Timothy McSorley, de la Coalition pour la surveillance internationale des libertés civiles, est également de l’avis qu’il faudrait que le Canada procède « à un examen approfondi de la situation de tous les partenaires avec lesquels [il a] conclu un traité, et enchaîner avec des révisions périodiques pour voir si des changements ont été apportés à leurs lois[42] », notamment en ce qui concerne les lois qui peuvent mener à des violations des droits de la personne pendant la détention des prévenus, nommément la torture[43].

Recommandation 1

Que le gouvernement du Canada commande une étude indépendante pour réviser tous les traités d’extradition et identifie les partenaires qui ont de graves violations des droits de la personne à leur dossier.

Recommandation 2

Que le gouvernement du Canada modernise les traités qui sont désuets et qu’il se soustrait des traités avec les partenaires qui contreviennent gravement aux normes internationales des droits de la personne.

Chapitre 4 : Pour une Loi sur l’extradition plus juste et équitable en vertu du droit international de la personne

4.1      La prise en compte des instruments internationaux des droits de la personne et de la discrimination basée sur le sexe

Pour une Loi plus juste et équitable, le Canada devrait remettre les instruments internationaux des droits de la personne au cœur de ses relations avec ses partenaires désignés, en ajoutant des obligations substantives en ce qui concerne la protection contre la torture et la discrimination.

Lawrence L. Herman, avocat en droit international, a indiqué que bien que les obligations prévues dans les traités d’extradition soient généralement conformes aux normes internationales largement acceptées, elles ne sont pas nécessairement gouvernées par des cadres internationaux, mais reflètent plutôt les lois et les politiques publiques canadiennes[44].

D’après Alex Neve, agrégé supérieur, École supérieure d’affaires publiques et internationales, Université d’Ottawa, « les préoccupations concernant les droits internationaux de la personne doivent être prises très au sérieux et ne pas faire uniquement partie d’un processus politique discrétionnaire[45] ». En ce sens, Robert J. Currie, professeur de droit, Schulich School of Law, Dalhousie University, a souligné que puisque les droits de la personne sont « affirmés, reconnus et protégés par les lois canadiennes et les lois internationales », le Canada « a des obligations [juridiques] à ces deux égards[46] ».

### [Jeu de données]
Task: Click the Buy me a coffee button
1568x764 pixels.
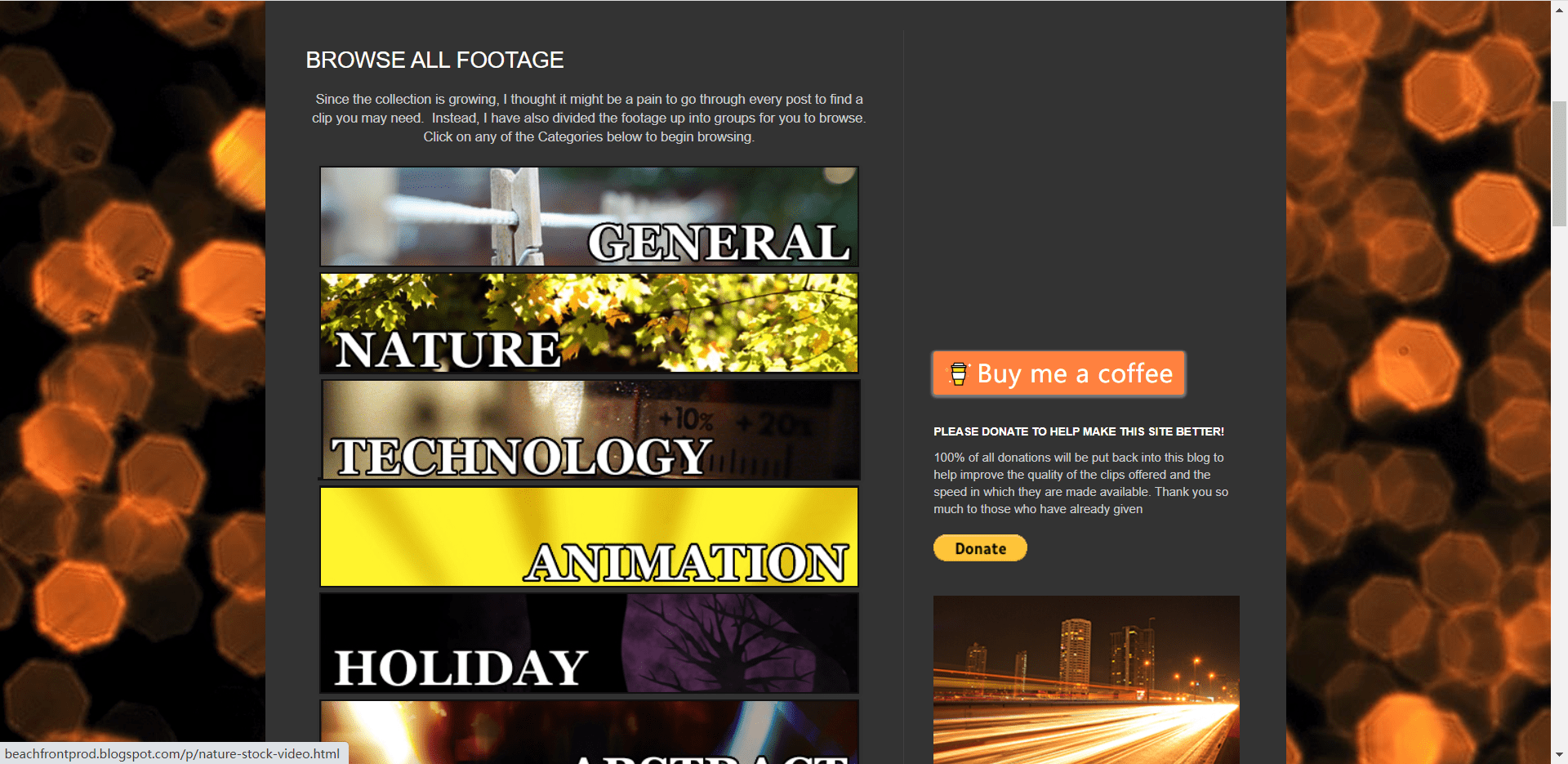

### [Consignes]
Recopiez le passage de l'extrait sur l'extradition allant de « Lawrence L. Herman, avocat » jusqu'à « les politiques publiques canadiennes[44]. », en changeant « généralement » en « habituellement ». Servez-vous uniquement de l'extrait, sans recourir aux lignes.

### [Bonne réponse]
Lawrence L. Herman, avocat en droit international, a indiqué que bien que les obligations prévues dans les traités d’extradition soient habituellement conformes aux normes internationales largement acceptées, elles ne sont pas nécessairement gouvernées par des cadres internationaux, mais reflètent plutôt les lois et les politiques publiques canadiennes[44].